Schließlich gestand er mir, dass er am Abend zuvor mit der Mutter Jesu gesprochen habe. Sie sei ihm bei Anbruch der Dunkelheit in der Kirche erschienen. Sie habe ihm von einer großen Katastrophe berichtet. Über die Menschen im Herzen Europas würde die Sintflut hereinbrechen, sie würden ihr Hab und Gut in den wütenden Fluten verlieren und manche sogar ihr Leben. Er schilderte mir seine Vision mit solch einer Lebendigkeit, dass ich einen Augenblick lang meine Skepsis verlor. Ich versuchte ihn zu beruhigen, doch die Erscheinung verfolgte ihn noch tage- und wochenlang in seinen Träumen. Seine Visionen verflogen erst, nachdem zwei Wochen darauf der Osten Deutschlands und Teile Polens von heftigen Regenfällen und Überschwemmungen heimgesucht wurden. Sie haben bestimmt davon gehört. Es gab mehrere Tote, und die Schäden erreichten Milliardenhöhe.

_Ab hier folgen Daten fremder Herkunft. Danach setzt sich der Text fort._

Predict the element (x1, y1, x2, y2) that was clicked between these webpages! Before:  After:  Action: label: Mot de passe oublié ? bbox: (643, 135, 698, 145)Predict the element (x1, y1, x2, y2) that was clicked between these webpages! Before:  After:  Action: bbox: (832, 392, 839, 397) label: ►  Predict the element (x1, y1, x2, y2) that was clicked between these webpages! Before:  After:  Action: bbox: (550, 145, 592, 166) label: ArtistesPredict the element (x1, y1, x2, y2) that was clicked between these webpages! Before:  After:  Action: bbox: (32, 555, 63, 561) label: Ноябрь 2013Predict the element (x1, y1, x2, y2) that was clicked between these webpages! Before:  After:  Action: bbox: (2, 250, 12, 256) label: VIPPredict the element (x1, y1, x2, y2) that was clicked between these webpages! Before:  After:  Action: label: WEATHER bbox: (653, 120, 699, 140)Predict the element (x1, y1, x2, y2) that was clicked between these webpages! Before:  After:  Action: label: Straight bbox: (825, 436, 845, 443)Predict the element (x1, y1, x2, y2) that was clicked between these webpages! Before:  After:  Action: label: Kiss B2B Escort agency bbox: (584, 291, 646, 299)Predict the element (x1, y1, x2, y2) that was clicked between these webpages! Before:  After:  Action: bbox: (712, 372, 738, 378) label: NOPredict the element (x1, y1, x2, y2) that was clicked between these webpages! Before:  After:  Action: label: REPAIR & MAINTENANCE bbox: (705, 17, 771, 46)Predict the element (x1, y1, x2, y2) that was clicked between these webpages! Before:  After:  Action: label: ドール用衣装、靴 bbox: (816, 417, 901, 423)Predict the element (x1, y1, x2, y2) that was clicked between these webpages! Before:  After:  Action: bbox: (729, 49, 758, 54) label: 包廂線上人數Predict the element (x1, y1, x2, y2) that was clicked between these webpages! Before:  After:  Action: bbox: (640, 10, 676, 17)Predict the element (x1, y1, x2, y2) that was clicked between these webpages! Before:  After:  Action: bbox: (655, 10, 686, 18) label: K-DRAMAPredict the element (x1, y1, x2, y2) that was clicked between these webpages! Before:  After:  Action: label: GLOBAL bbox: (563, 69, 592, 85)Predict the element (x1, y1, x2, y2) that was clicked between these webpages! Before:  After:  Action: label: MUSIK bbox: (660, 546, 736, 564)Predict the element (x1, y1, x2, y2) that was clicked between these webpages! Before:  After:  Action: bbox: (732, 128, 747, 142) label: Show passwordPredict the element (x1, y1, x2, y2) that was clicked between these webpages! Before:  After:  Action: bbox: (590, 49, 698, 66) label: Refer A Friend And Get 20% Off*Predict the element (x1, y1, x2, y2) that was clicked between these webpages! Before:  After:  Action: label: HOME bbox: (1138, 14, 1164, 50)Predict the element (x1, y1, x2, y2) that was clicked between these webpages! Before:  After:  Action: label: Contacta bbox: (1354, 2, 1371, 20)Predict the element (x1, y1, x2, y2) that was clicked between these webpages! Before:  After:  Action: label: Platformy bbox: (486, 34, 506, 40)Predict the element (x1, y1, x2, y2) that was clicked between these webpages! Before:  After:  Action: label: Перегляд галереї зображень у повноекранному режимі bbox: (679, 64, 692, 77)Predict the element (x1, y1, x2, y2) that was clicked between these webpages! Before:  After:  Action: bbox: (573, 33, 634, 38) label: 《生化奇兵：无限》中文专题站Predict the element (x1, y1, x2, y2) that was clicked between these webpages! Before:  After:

Nach dieser Flutkatastrophe fand Paolo seine Ruhe wieder, bis er vor drei Wochen erneut zu mir kam und mir erzählte, dass ihm abermals die Jungfrau Maria erschienen sei. Dieses Mal habe sie ihm von heftigen tropischen Stürmen erzählt, die den amerikanischen Kontinent heimsuchen würden. Ganze Städte würden in den Fluten versinken, und die Erde würde sich auftun und mit Feuer und heißem Staub ganze Landstriche verwüsten.«
Brian schüttelte den Kopf. »In jedem Jahr rasen Hurrikans von der Karibik auf Amerika zu. Tornados und Orkane gehören in den Staaten zum Sommer, so wie Hitze und heftige Gewitter in Ihrem Land.«
Der Pater hob beschwichtigend die Hände. »Paolo sprach von einem ungekannten katastrophalen Ausmaß. Diese Vision raubt ihm seither den Schlaf. Sie haben ihn gesehen. Er ist nur noch ein Schatten seiner selbst. Er glaubt fest daran, dass er die Menschen vor dem Teufel warnen, ihnen die Augen öffnen muss. Dass dies der Wille Gottes ist. Ich habe Paolo auf die Konsequenzen einer solchen Offenbarung hingewiesen. Ich sagte, niemand würde ihm Glauben schenken, jeder würde ihn für verrückt halten und über ihn lachen. Am Ende würde er sogar sein Amt als Küster verlieren. Ich redete auf ihn ein, beschwor ihn, bat ihn, meinetwegen zu schweigen, doch er tat es nicht. Ich kann nicht sagen, was ihn dazu bewogen hat, die Kinder in diese Sache hineinzuziehen. Wahrscheinlich war es mein Fehler, denn ich hatte ihm erzählt, dass in der Vergangenheit vor allem Kinder als Medium von Heiligen ausgesucht wurden. Vielleicht weil Kinder noch unschuldig sind und Jesus eine besondere Beziehung zu ihnen hat.«
»Er hat die Kinder vorgeschoben, um sein Amt zu behalten und den möglichen Konsequenzen aus dem Wege zu gehen«, resümierte Brian. »Seine eigenen Enkelkinder: Wie kann er sie nur in eine solche Situation bringen?«
»Die Sorge um San Zulian, die Kirche, hat ihn dazu gebracht. Sie ist alles, was er hat. Er sah wohl keinen anderen Ausweg, seiner Bestimmung zu folgen und gleichzeitig meinen Willen zu respektieren.«
»Es ist eine Lüge«, widersprach Brian.
»Eine Halbwahrheit, würde ich sagen.«
Brian lächelte. »Wieder eine Ihrer kirchlichen Thesen?«
Der Pater erhob sich. »Ich bitte Sie im Namen der Kinder und im Namen Paolos, verurteilen Sie diese Menschen nicht, die zu retten versuchen, was zu ihrem Lebensinhalt wurde. Ich bitte Sie, auf diesen Artikel zu verzichten.«
Brian schaute aus dem Fenster, als der Geistliche an ihm vorüberging und an die Tür klopfte.
»Ich bitte Sie, im Namen Jesu Christi«, sagte Pater Francesco, bevor er den Raum verließ und sich die beiden Polizisten wieder hinter Brian aufbauten.